─── TASK DATA ───
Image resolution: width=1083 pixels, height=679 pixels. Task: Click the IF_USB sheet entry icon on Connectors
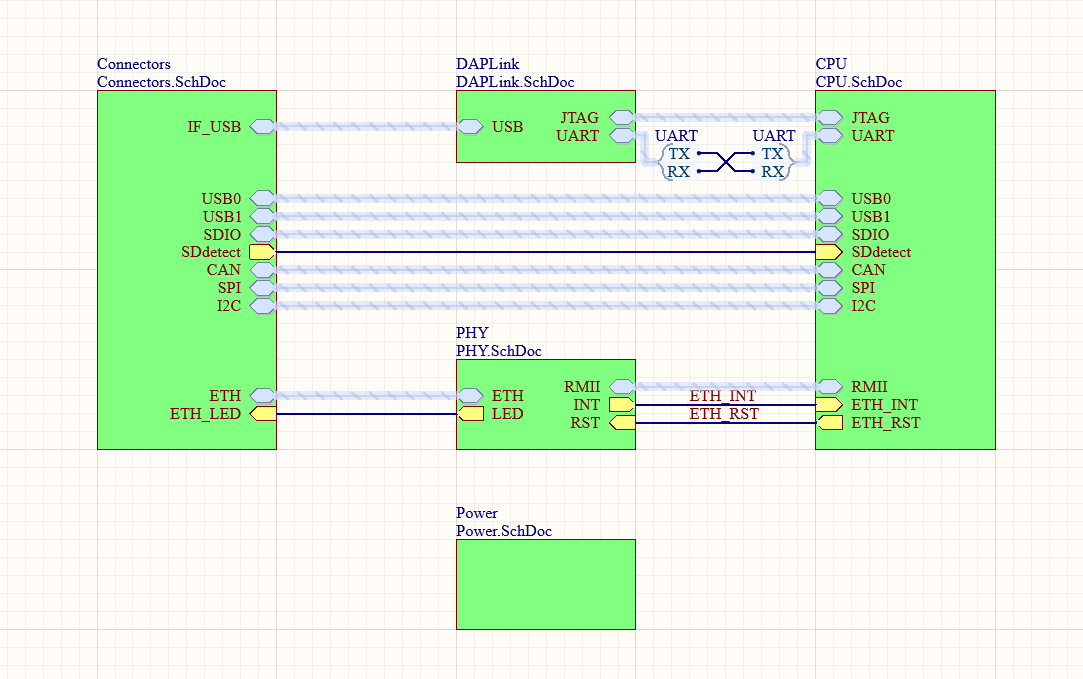click(263, 127)
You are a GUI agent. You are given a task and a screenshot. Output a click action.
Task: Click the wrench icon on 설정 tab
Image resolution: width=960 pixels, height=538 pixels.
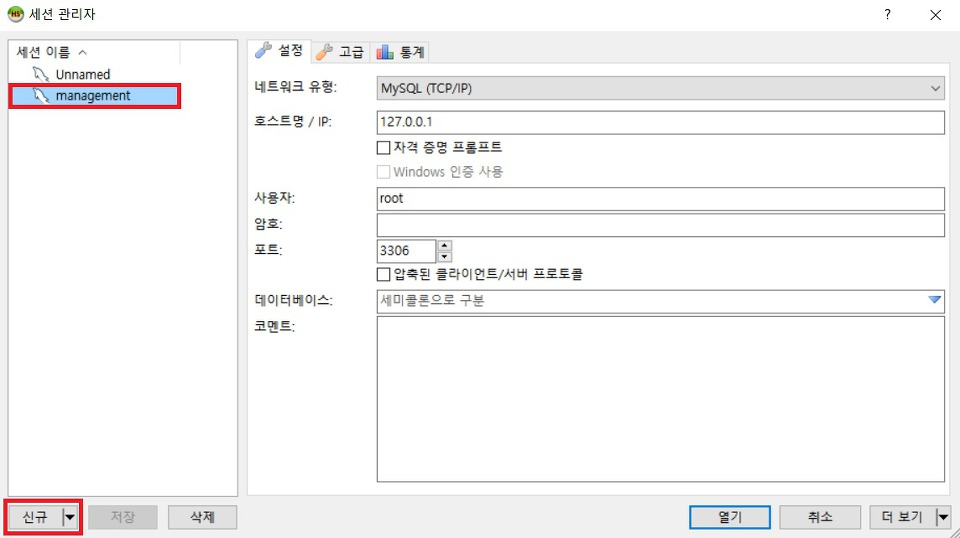point(264,50)
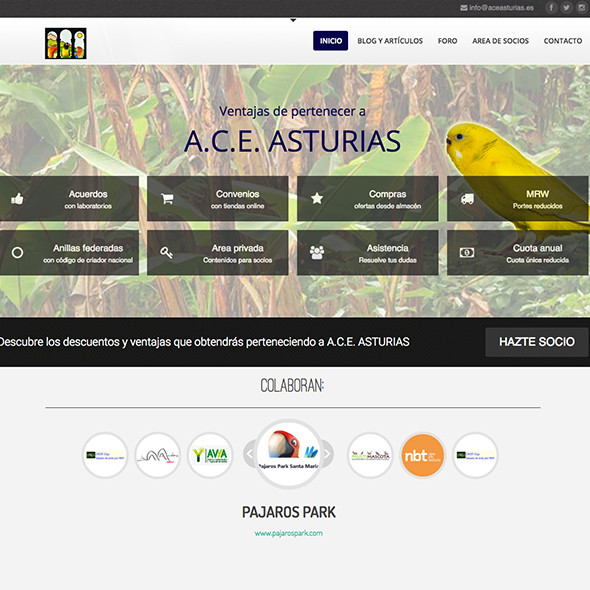Open the Instagram social icon

click(581, 8)
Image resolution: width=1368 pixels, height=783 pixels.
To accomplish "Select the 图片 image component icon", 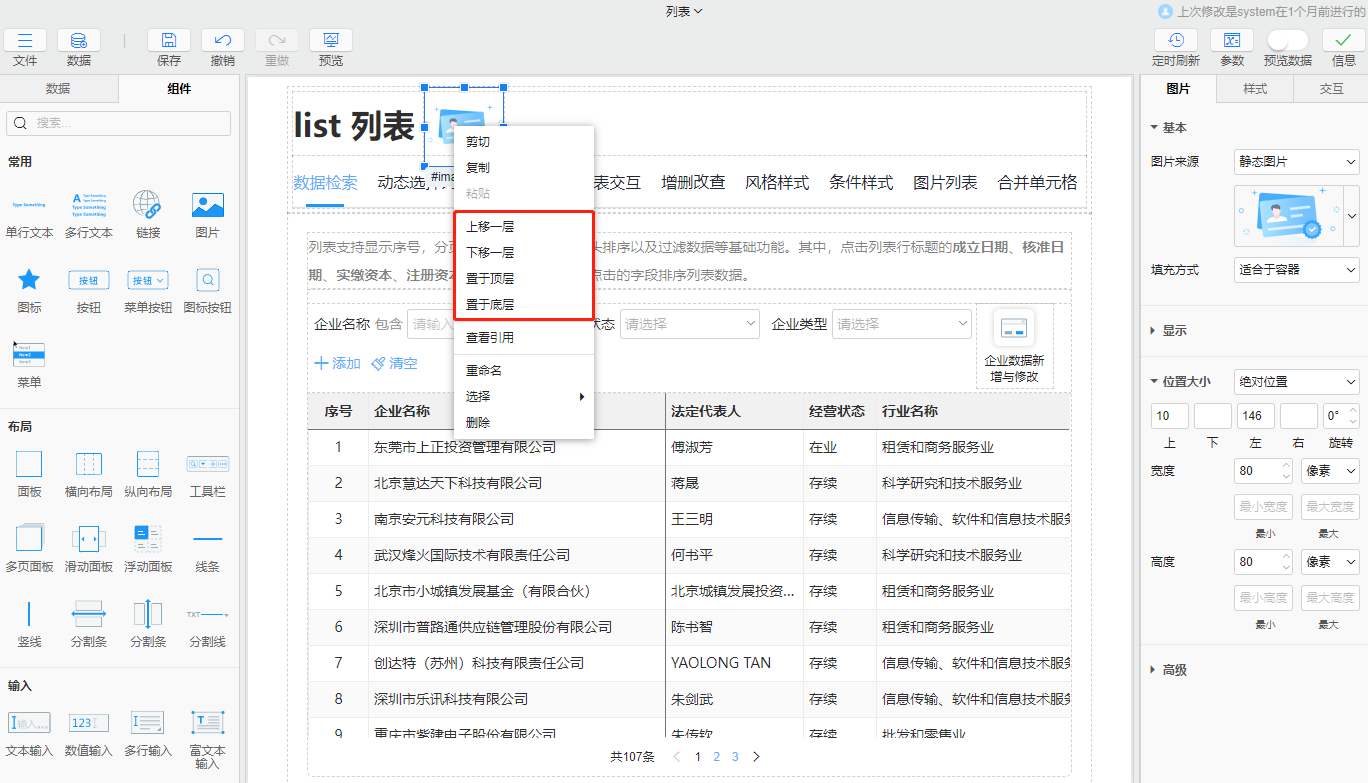I will pos(207,206).
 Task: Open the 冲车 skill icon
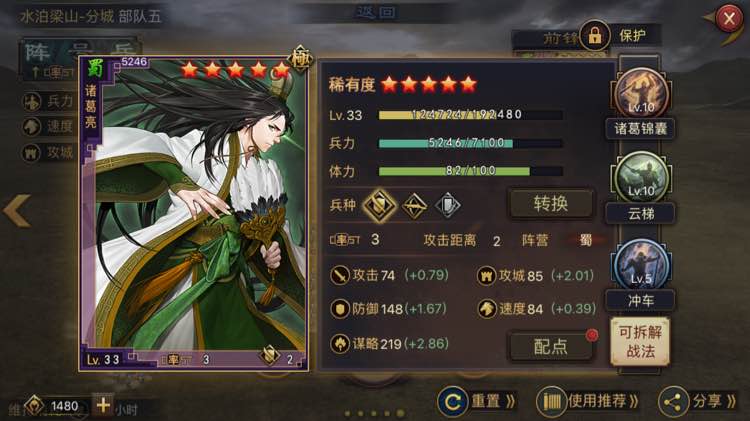641,265
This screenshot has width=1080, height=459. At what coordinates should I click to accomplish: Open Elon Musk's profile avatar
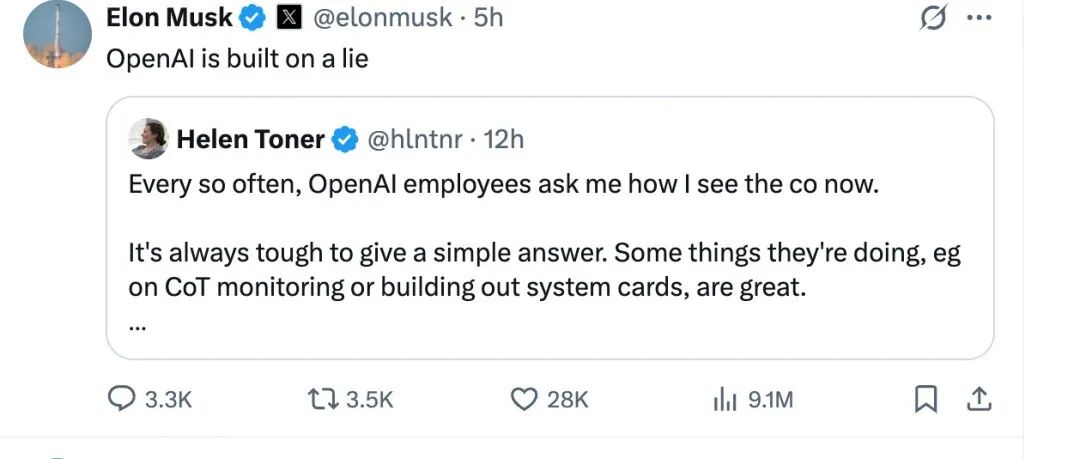(x=57, y=36)
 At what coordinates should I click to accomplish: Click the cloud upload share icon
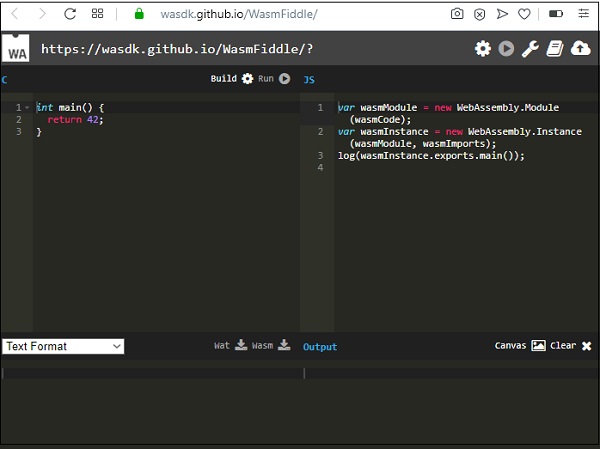click(x=581, y=49)
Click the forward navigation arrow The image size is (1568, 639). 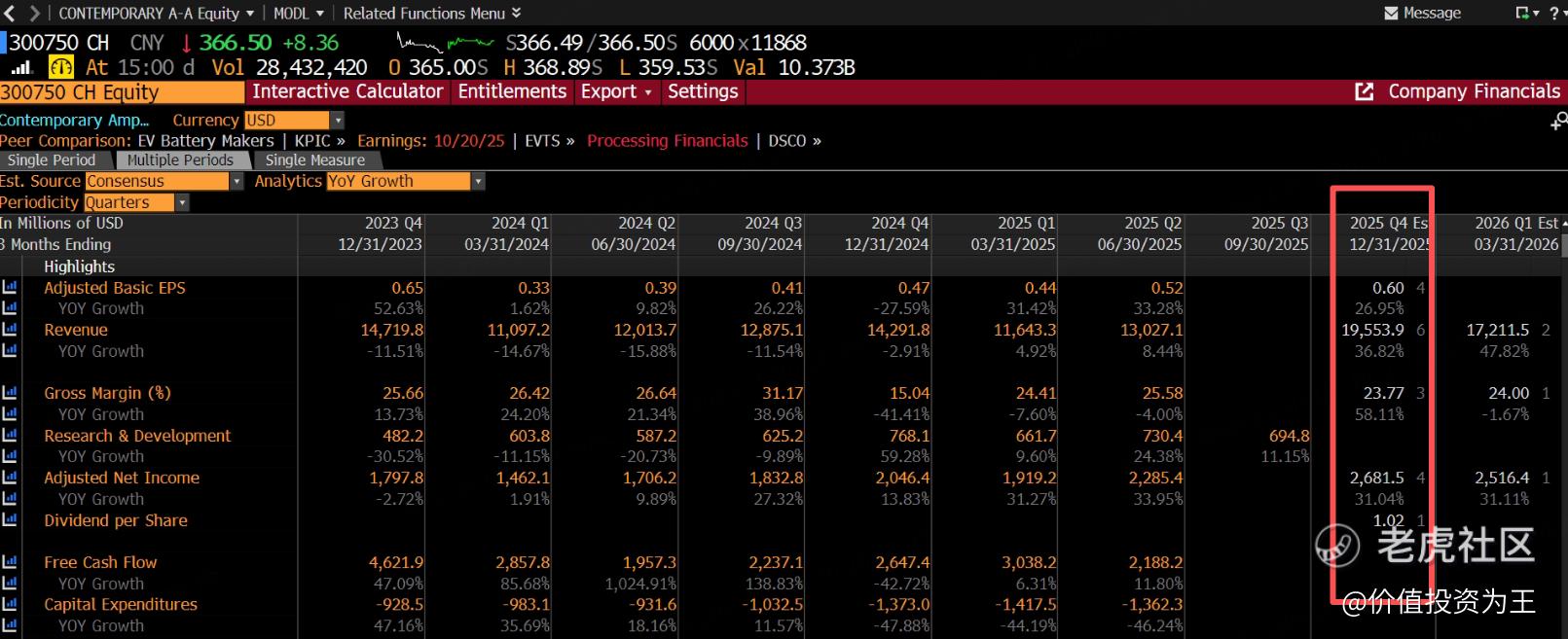[x=34, y=13]
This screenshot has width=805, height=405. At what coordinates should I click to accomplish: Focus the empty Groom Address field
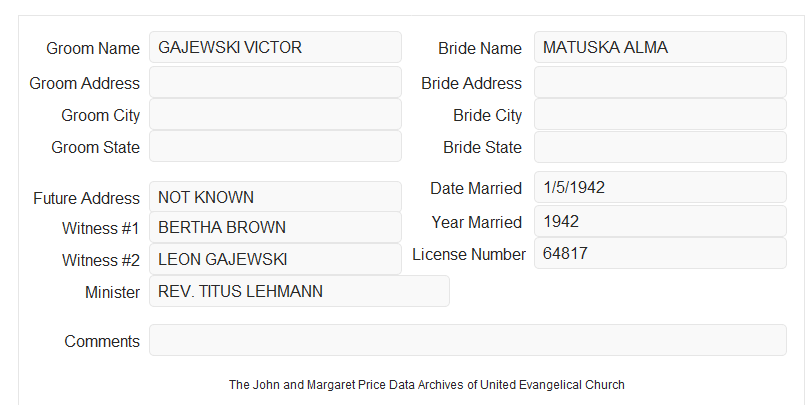pyautogui.click(x=275, y=82)
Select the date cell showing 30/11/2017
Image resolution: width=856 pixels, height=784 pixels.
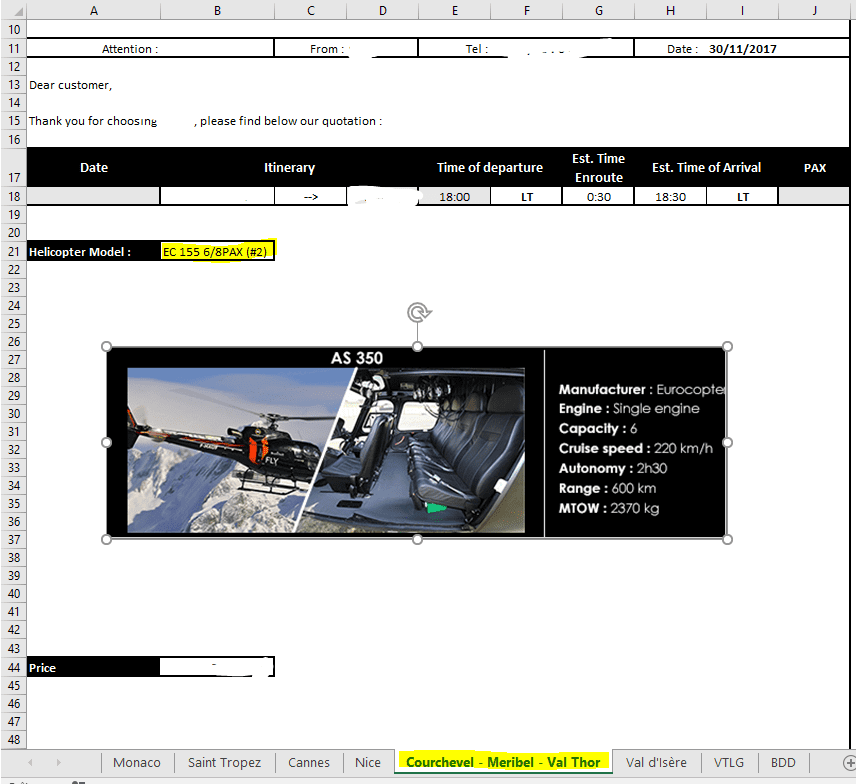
───
TASK GOAL = Your answer must be exactly the lines from the one with "Select the date cell showing 30/11/2017" through the final line of the data, with no pictures in it.

EXPECTED OUTPUT =
Select the date cell showing 30/11/2017
Image resolution: width=856 pixels, height=784 pixels.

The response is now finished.